With the PSPDFKit API, you can automate the OCR process to convert scanned documents to PDFs. This is useful in many industries like legal, healthcare, finance, and education where digital document management is crucial.

PSPDFKit OCR API Overview

The PSPDFKit OCR API is one of our 30+ PDF API tools. You can combine our OCR tool with other tools like merging, splitting, or redacting to create complex document workflows. Once you create your account, you’ll be able to access all our PDF API tools.

Creating a Free PSPDFKit Account

Go to our website and create your free account. You’ll see the page below.

Free account PSPDFKit API

Once you’ve created your account, navigate to Pricing and Plans to see your current plan.

Free plan PSPDFKit API

As you can see in the bottom-left corner, you’ll be given 100 free credits.

Obtaining the API Key

After you’ve verified your email, you can get your API key from the dashboard. In the menu on the left, select API Keys. You’ll see the following.

OCR PDFs Python API Key

Copy the Live API Key, because you’ll need this for the OCR PDF API.

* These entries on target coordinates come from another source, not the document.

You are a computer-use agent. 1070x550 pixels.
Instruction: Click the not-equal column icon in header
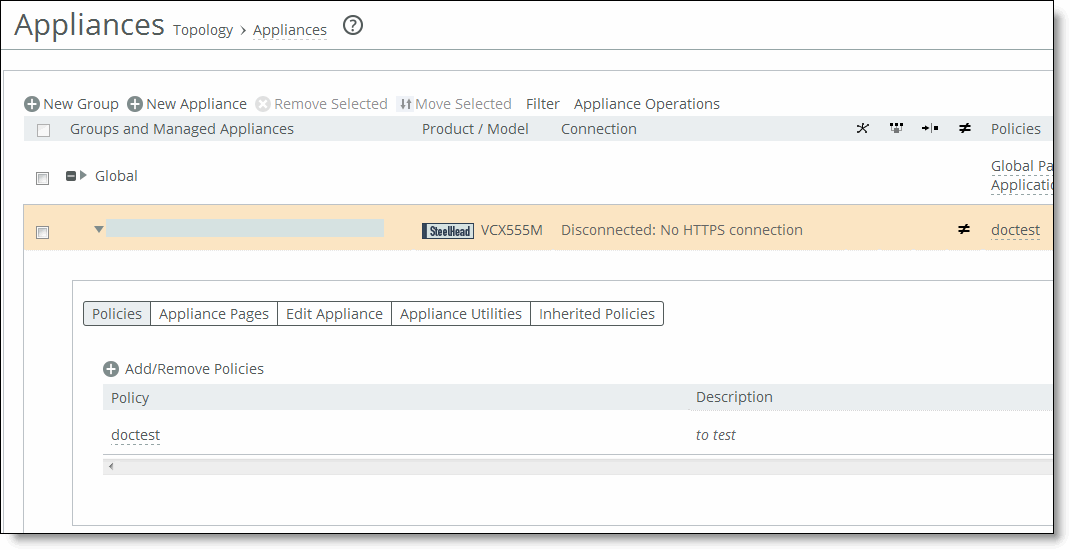(x=964, y=129)
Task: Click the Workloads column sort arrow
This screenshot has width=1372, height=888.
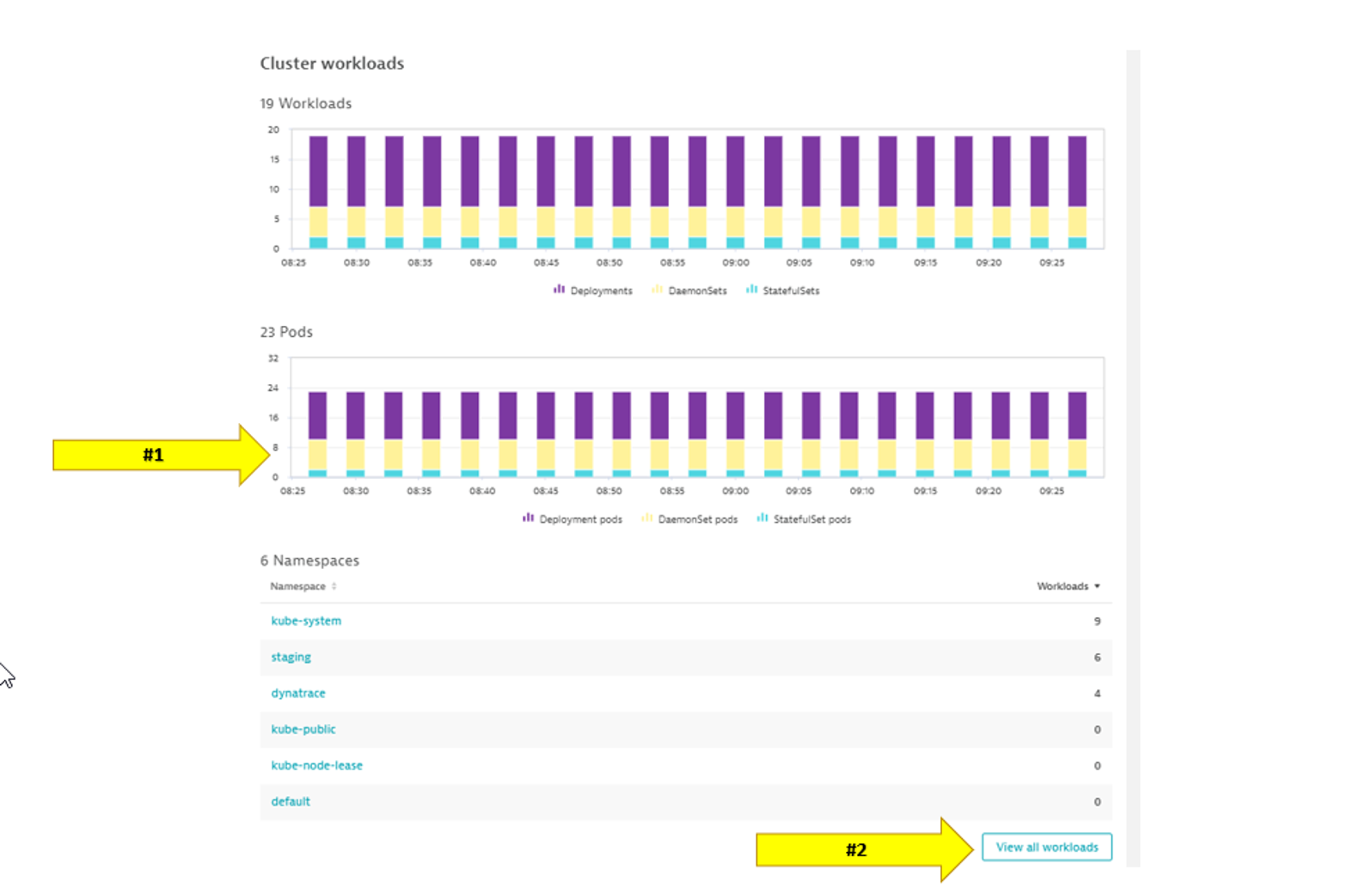Action: tap(1097, 586)
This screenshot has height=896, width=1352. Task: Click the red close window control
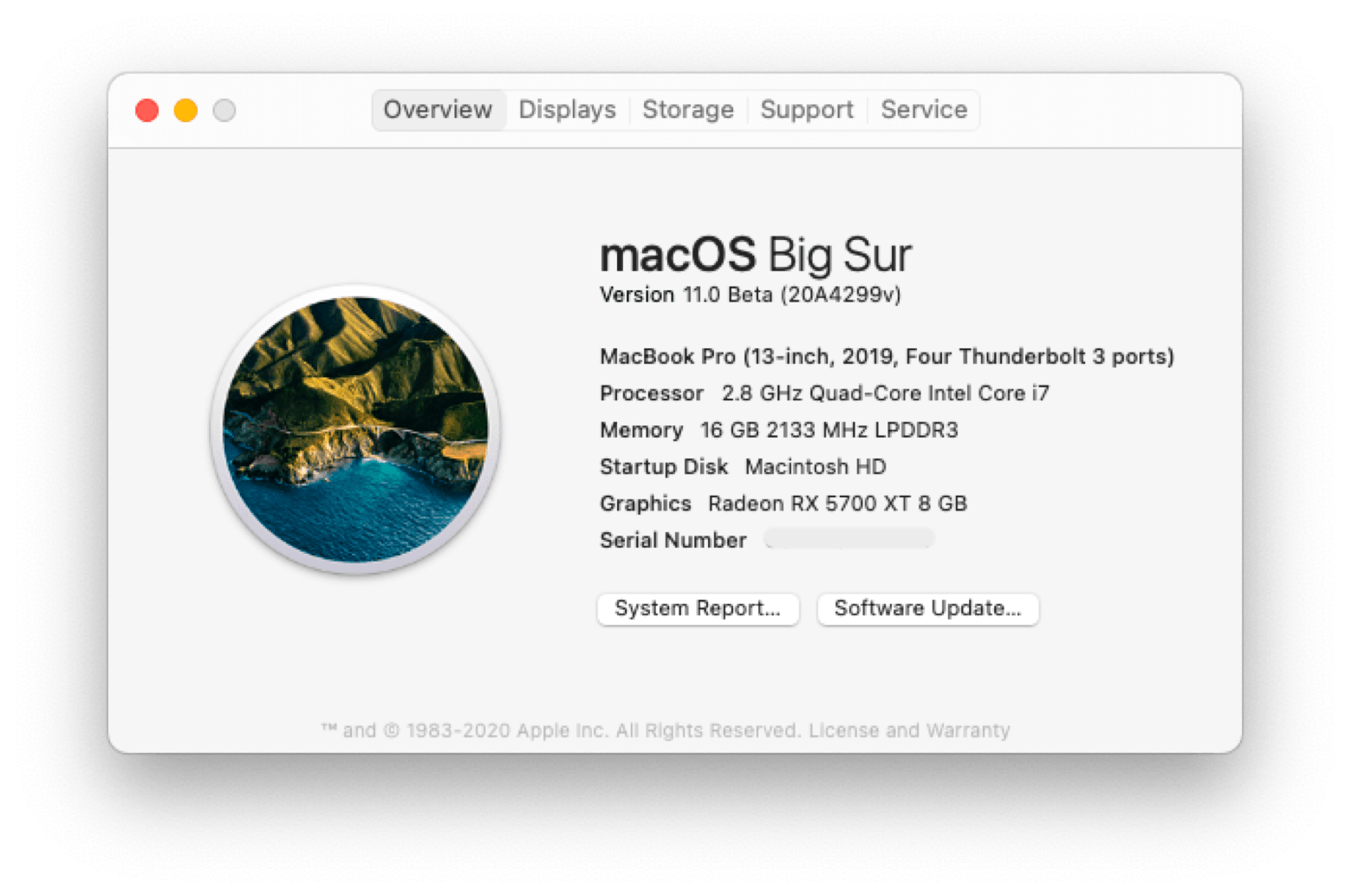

Regardless of which language you’re using, the steps above will be the same, so ensure you’ve followed them before proceeding.

How to OCR a PDF in Python

To get started:

  • Create a free account to access your live API key.

  • Install Python on your system. You can download Python here.

Setting Up Files and Folders

First, make sure you have all the dependencies set up:

python -m pip install requests

Now, create a folder called ocr_pdf and open it in a code editor. For this tutorial, you’ll use VS Code as your primary code editor. Next, create two folders inside ocr_pdf and name them input_documents and processed_documents.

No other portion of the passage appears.